A public option could look like a European attempt to create Gaia-X, a European cloud service. Or it could be more like China, which has invested heavily in building AI capacity through public-private partnerships.

In the United States, AI is largely a commercial enterprise. In 2023, the US government is expected to invest $1.8 billion in basic AI research, while venture capital has invested nearly $18 billion in AI start-ups in the past year alone. third trimester. Access to AI is largely controlled by three companies – Amazon, Alphabet and Microsoft – which control two-thirds of the global cloud computing market, a market critical to creating powerful AI models.

U.S. public investment in cloud computing would help Fei-Fei Lee, AI pioneer and director of Stanford’s Human Centered Artificial Intelligence.
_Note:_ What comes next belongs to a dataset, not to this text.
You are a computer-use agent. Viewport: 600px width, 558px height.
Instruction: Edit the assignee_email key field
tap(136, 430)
It is working to develop better AI to help keep hospital patients safe by automatically analyzing video footage from inside the hospital. But it said it couldn’t afford the massive computing power it needed to analyze huge amounts of video data.

“I can’t build the kind of model that I would like to be able to help keep patients safe,” she told me. “The public sector is seriously under-resourced. »
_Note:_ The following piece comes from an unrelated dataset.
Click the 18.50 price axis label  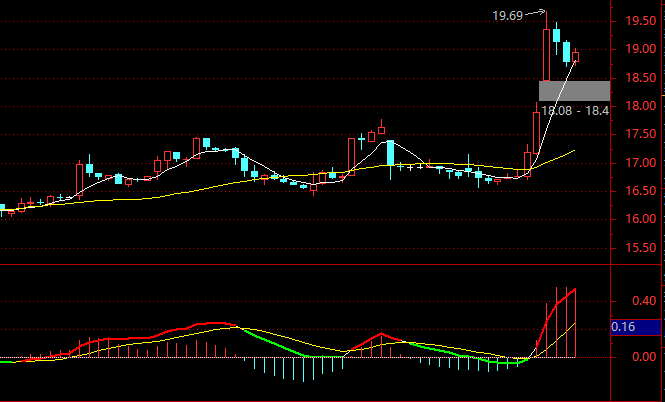coord(640,78)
Some have argued that the best approach is to break Big Tech’s control of the cloud computing market – increasingly a choke point for AI, given the enormous amount of computing power needed to collect and analyze the massive data sets that power artificial intelligence.

We have already seen what these companies have done when they control multiple parts of a market. Amazon is being sued by the Federal Trade Commission, which accuses it of using its commercial market power to give its own products an unbeatable advantage. And Google is being sued by the Justice Department for paying Apple and others not to use competing search engines. Similarly, the big three cloud providers also offer consumer-facing services and could easily use their market power, for example, to prevent competitors from accessing their services.

British regulators have already opened an investigation into whether Amazon and Microsoft are abusing their market power in cloud computing by making it too difficult for customers to switch cloud providers.

Barry Lynn, executive director of the Open Markets Institute, argued that cloud computing has become too important to be left to for-profit companies. Not only is it the backbone of artificial intelligence, but it is also the backbone of almost every computer system, from office productivity applications to gaming and social networking.

“This is fundamental infrastructure for our entire online economy,” he said. “The fact that there are only three companies doing this gives them all sorts of powers, including the power to exclude competitors or set prices in a discriminatory manner, and it also leads them not to grant enough attention to stability and resilience.”

Mr Lynn said cloud infrastructure should be separated from other big tech activities and regulated as an essential public service.

Imagine for a moment that cloud computing was a public resource that anyone could use for a small fee, like public libraries. Innovation would flourish. Dr. Lee could use as much computing power as needed to train his patient safety models. OpenAI would never have needed to go to Microsoft for its computing capacity, and it could have been one of many nonprofits building large AI models.

This would be the ultimate blow: taking back the power of calculation in the name of the public.